## What to produce
With the pictures left out, restate exactly the part below that opens with the line containing "How do I perform: Click the Valor" and closes with the line containing "842x1825 pixels.".

## Collected data entries

-----

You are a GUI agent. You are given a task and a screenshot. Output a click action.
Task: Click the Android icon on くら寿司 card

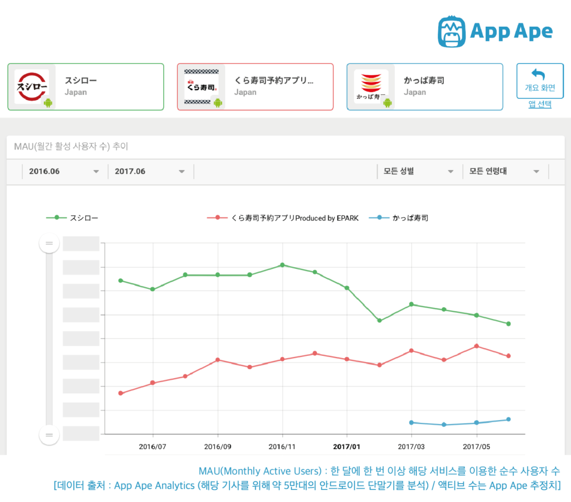click(219, 102)
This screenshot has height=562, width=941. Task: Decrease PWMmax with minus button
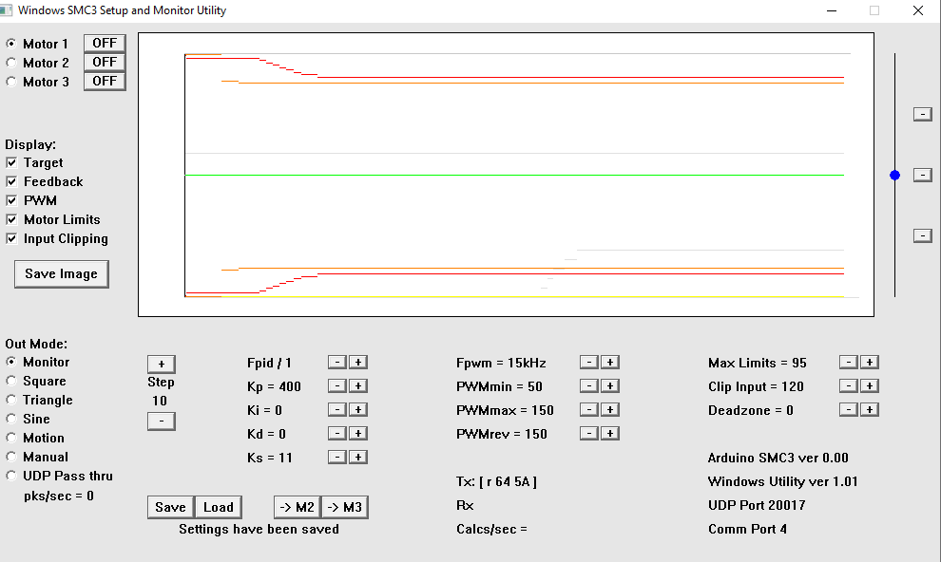(x=589, y=410)
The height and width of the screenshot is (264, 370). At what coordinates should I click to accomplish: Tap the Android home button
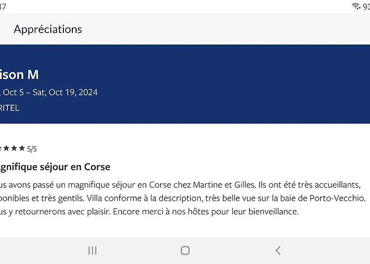(x=185, y=251)
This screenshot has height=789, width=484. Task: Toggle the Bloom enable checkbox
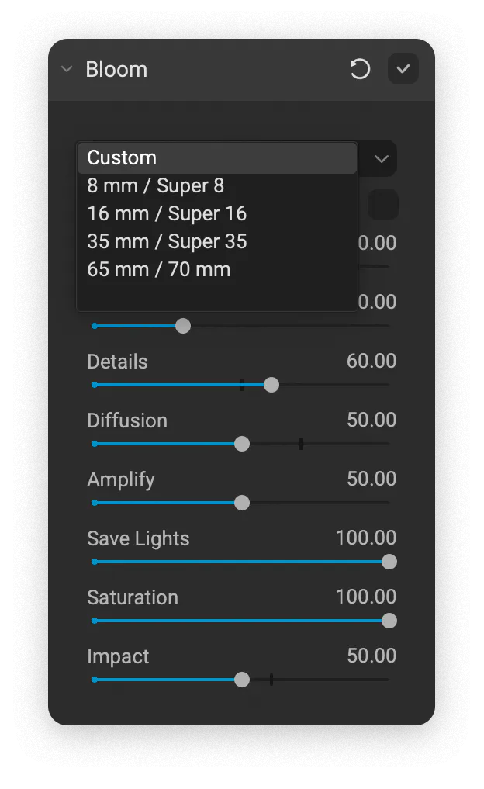click(x=403, y=69)
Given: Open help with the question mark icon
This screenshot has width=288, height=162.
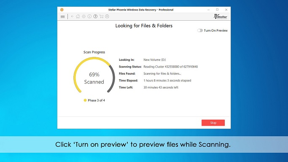Looking at the screenshot, I should click(x=95, y=16).
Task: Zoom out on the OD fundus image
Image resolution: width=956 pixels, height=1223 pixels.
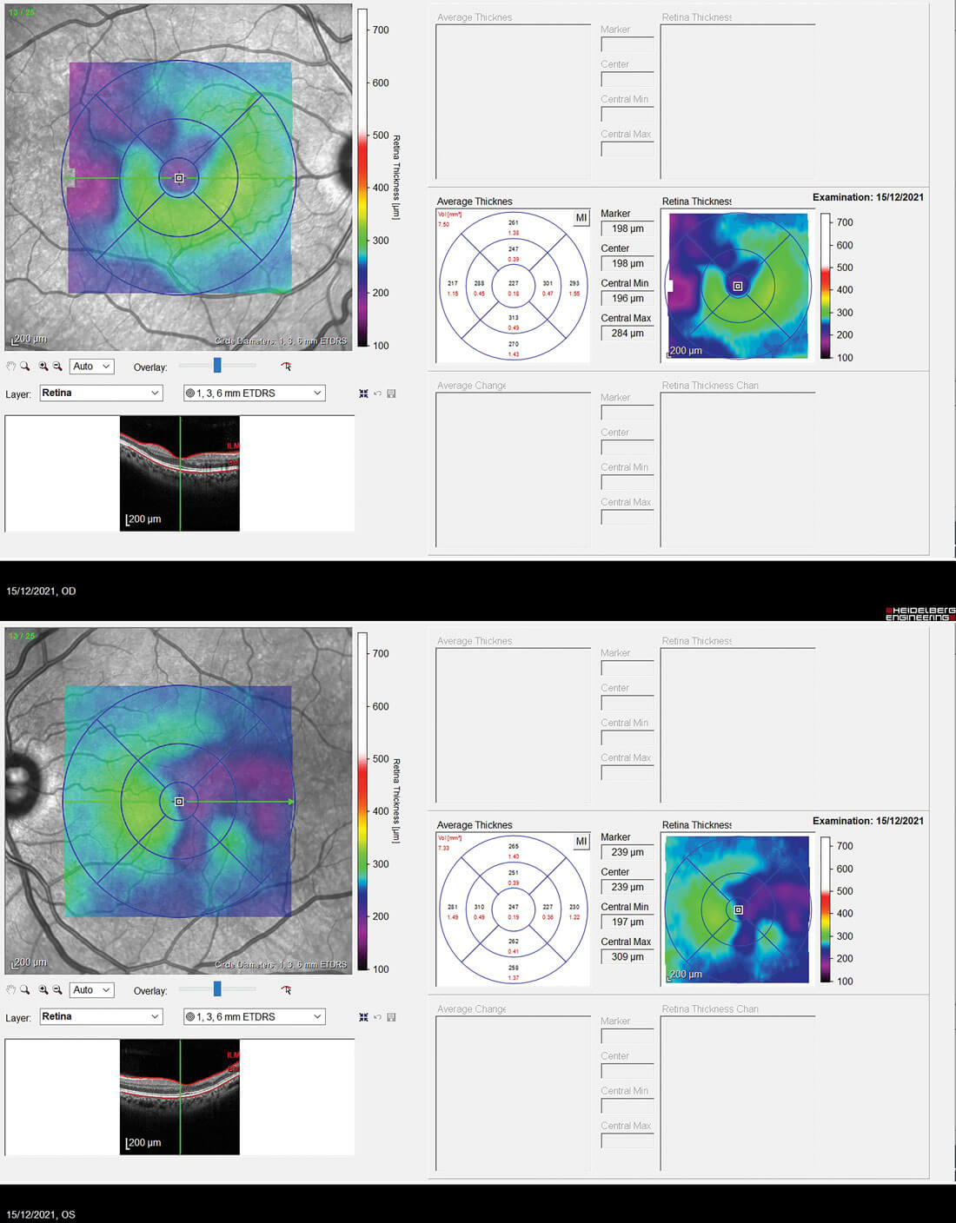Action: [57, 367]
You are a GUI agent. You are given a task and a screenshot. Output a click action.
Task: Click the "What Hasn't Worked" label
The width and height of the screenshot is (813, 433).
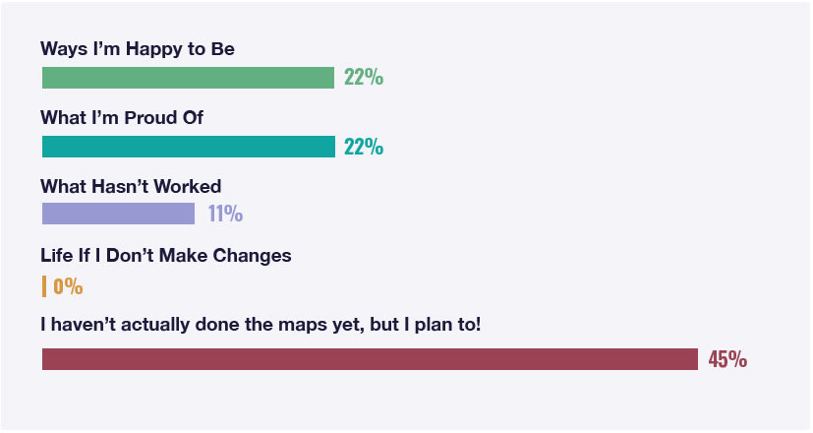click(x=131, y=186)
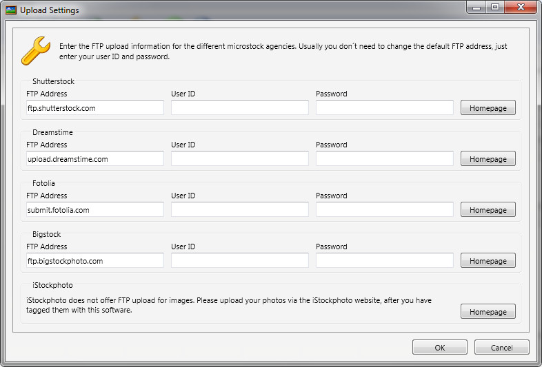542x367 pixels.
Task: Open the Dreamstime Homepage button
Action: point(488,159)
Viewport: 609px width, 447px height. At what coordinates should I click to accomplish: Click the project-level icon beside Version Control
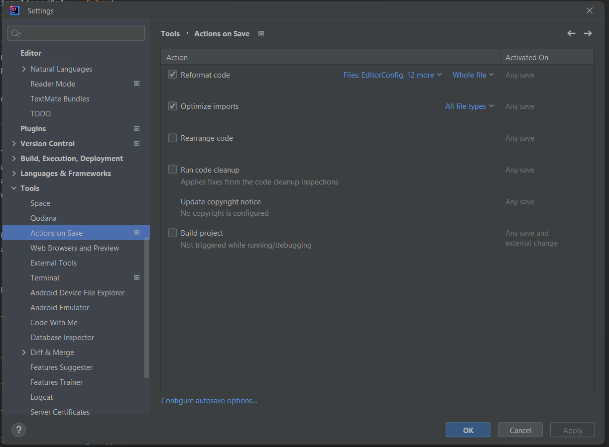pos(136,144)
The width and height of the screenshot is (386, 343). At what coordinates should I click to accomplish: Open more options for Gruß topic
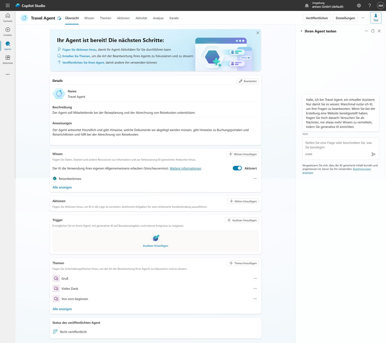pyautogui.click(x=255, y=278)
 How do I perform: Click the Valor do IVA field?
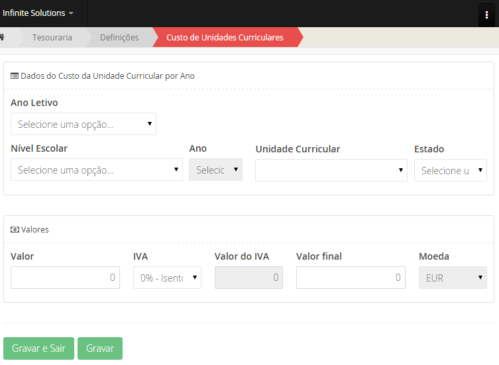249,278
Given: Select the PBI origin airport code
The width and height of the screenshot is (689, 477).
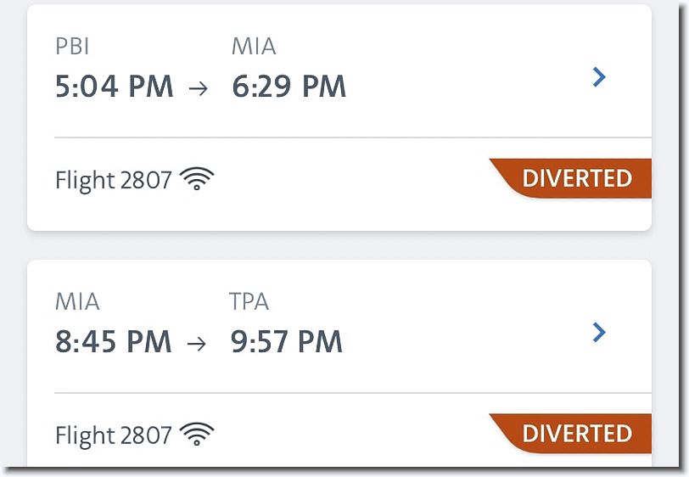Looking at the screenshot, I should 72,46.
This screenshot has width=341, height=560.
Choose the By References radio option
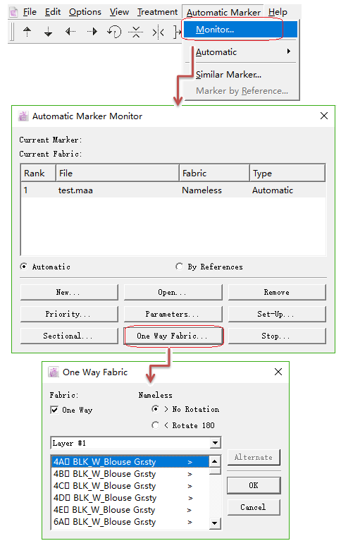coord(180,267)
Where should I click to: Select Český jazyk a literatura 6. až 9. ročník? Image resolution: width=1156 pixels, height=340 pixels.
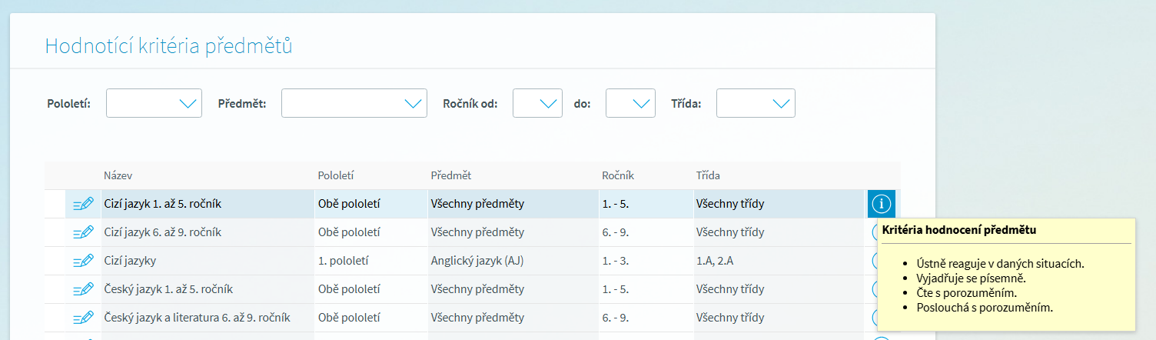pyautogui.click(x=197, y=318)
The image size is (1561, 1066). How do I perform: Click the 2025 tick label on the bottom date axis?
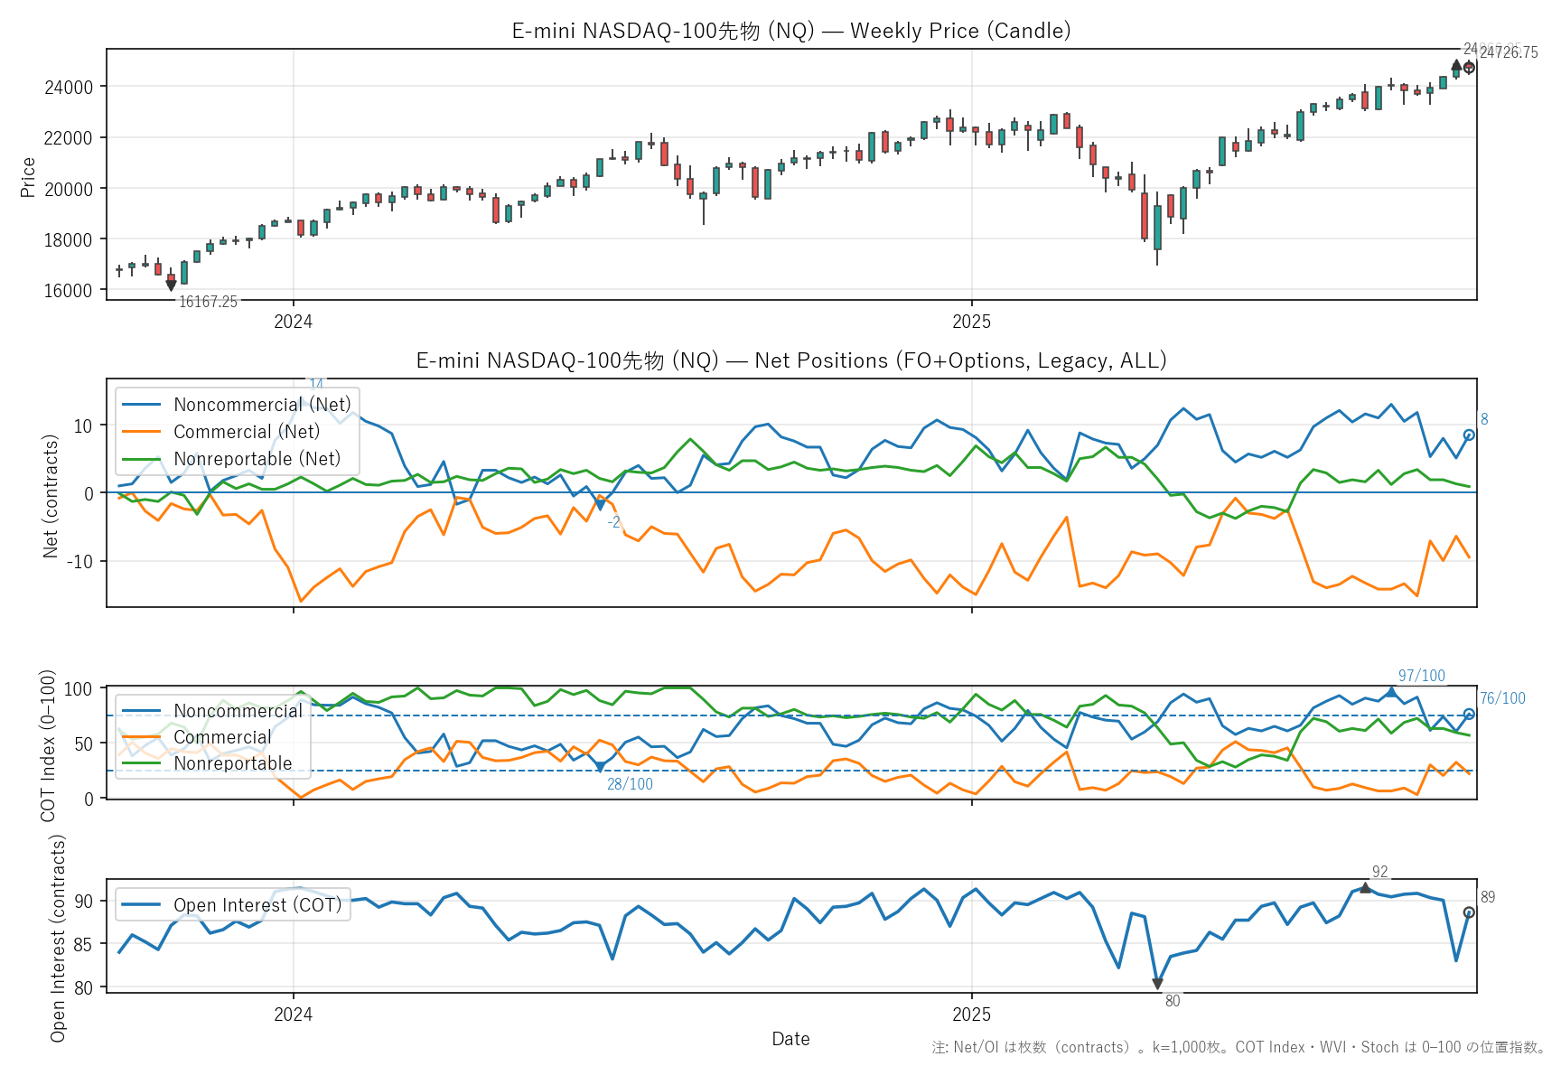pos(971,1015)
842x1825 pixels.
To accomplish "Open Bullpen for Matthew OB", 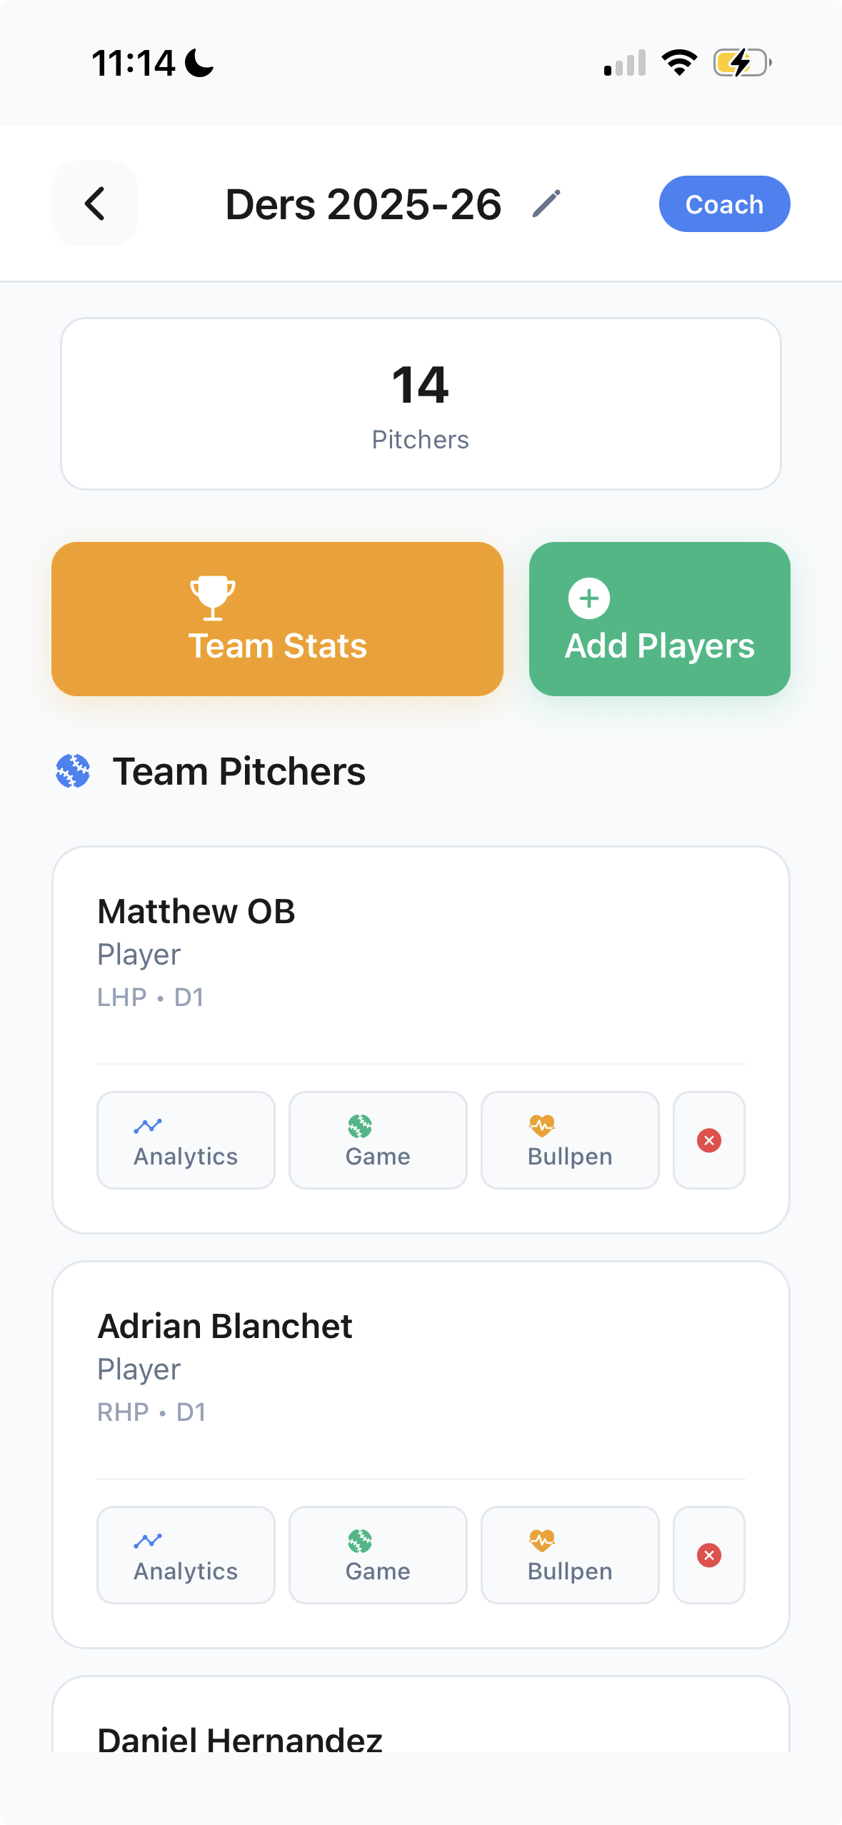I will pos(569,1140).
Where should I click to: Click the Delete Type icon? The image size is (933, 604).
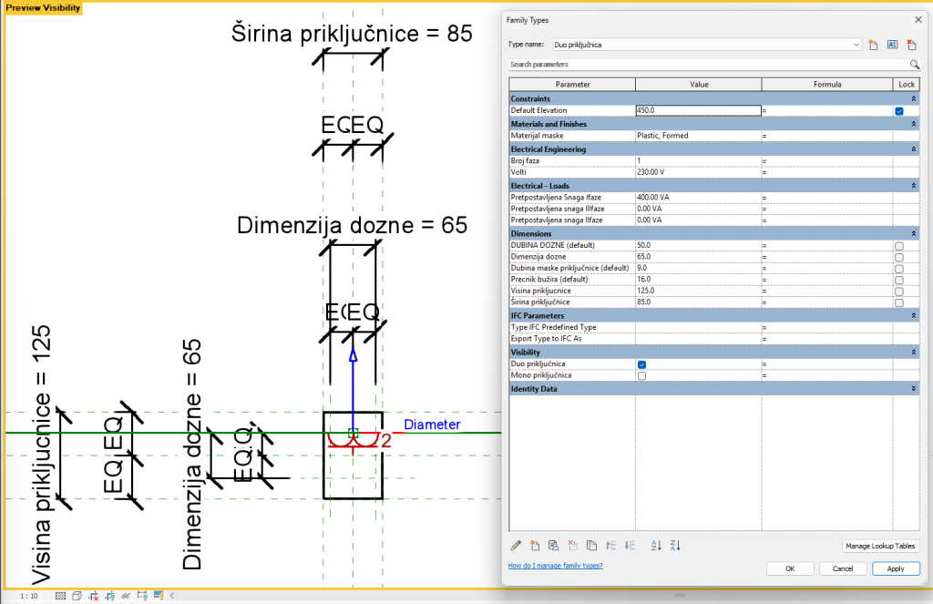click(x=911, y=44)
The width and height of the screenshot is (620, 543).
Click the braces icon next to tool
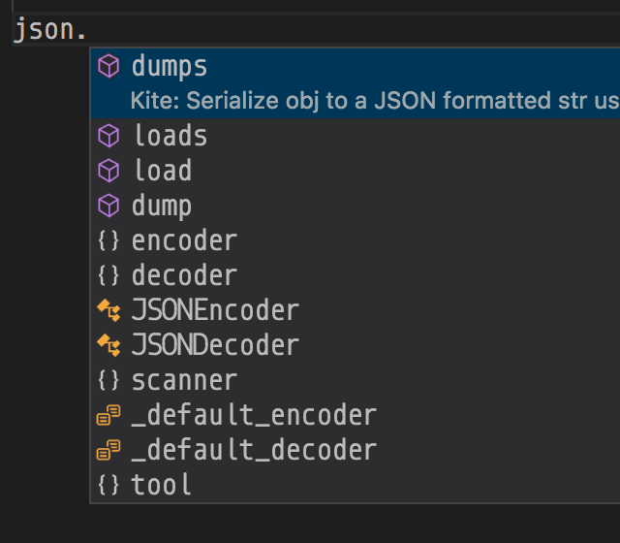tap(109, 485)

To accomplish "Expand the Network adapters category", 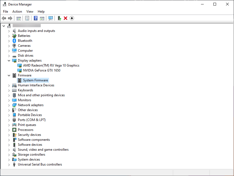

-----

## Exercise answer
 How do I perform: Click the Valor do IVA field?
249,278
Given: Select the PBI origin airport code
The width and height of the screenshot is (689, 477).
Looking at the screenshot, I should 72,46.
This screenshot has width=341, height=560.
Choose the By References radio option
coord(180,267)
Where should I click to: Select Český jazyk a literatura 6. až 9. ročník? Image resolution: width=1156 pixels, height=340 pixels.
pyautogui.click(x=197, y=318)
The image size is (1561, 1066). How do I perform: Click the 2025 tick label on the bottom date axis?
pos(971,1015)
842x1825 pixels.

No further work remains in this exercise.